WHAT THE EXERCISE ASKS => Rewrite the entries below as a Markdown table with the columns Row and Entry line. Start at the line containing "Task: Collapse the", go on through the line containing "pyautogui.click(x=555, y=193)", skip blank lines, and leave the pictures out.

Word and element location records

....................

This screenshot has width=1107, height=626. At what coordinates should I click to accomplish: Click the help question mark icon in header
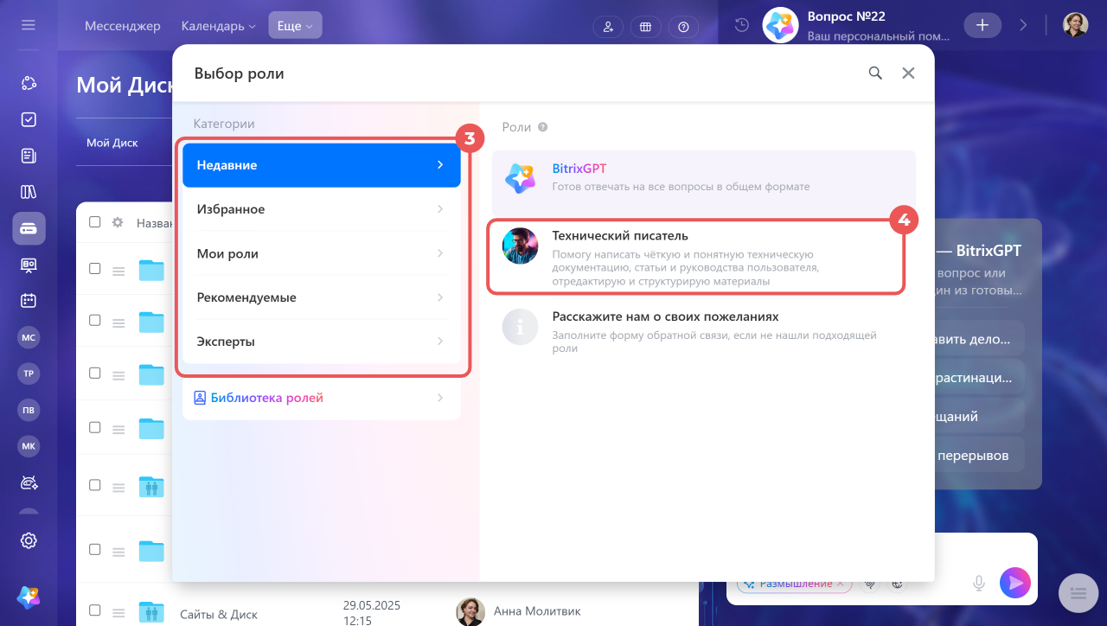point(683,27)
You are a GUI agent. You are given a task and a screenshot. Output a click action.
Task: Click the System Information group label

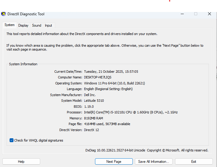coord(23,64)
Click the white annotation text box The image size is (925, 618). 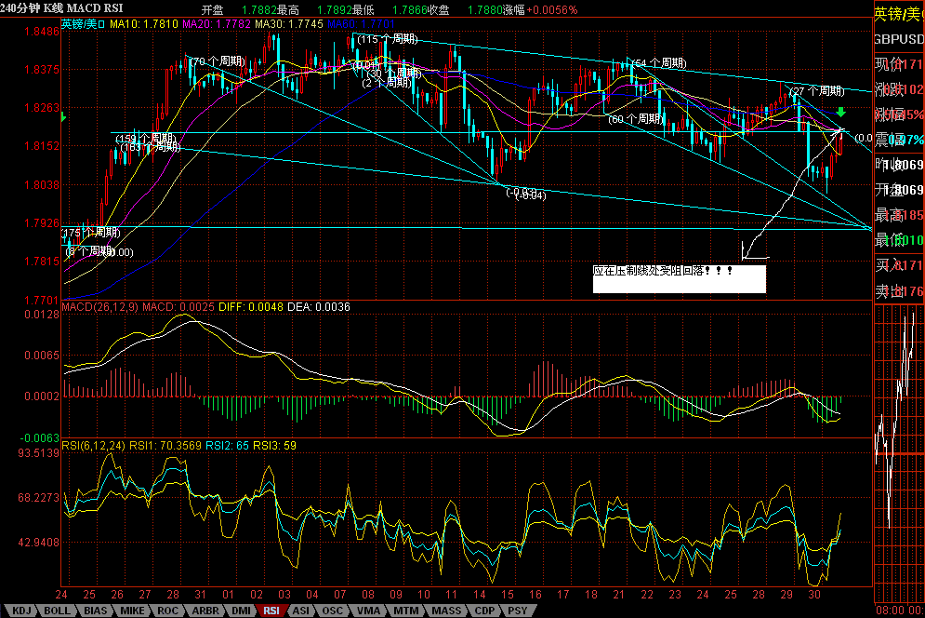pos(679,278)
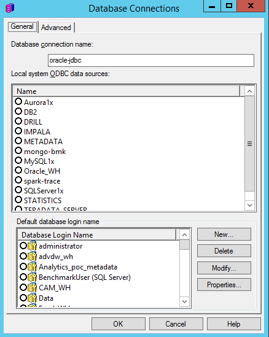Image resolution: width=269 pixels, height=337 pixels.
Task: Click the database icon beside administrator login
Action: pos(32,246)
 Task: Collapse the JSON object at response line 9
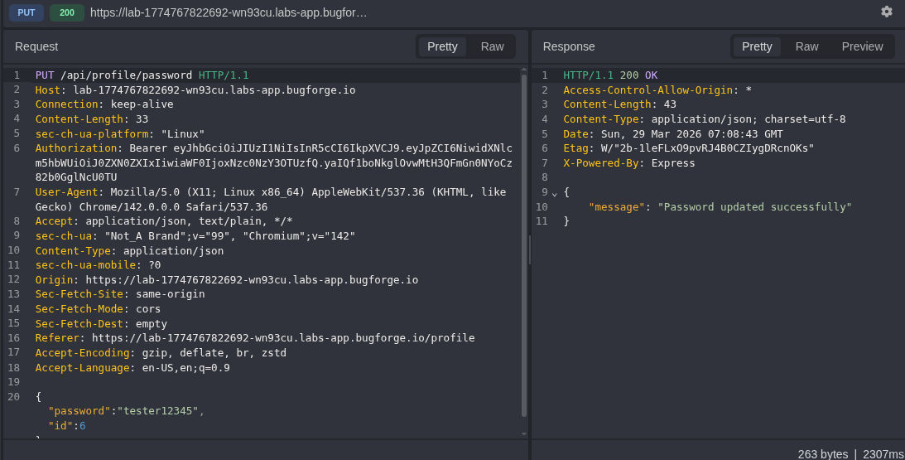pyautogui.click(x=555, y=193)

....................

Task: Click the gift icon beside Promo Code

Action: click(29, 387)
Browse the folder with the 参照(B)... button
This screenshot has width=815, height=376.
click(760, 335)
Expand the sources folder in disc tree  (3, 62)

....................

ANSWER BELOW =>
| Row | Entry line |
|---|---|
| 1 |  Task: Collapse the JSON object at response line 9 |
| 2 | pyautogui.click(x=555, y=193) |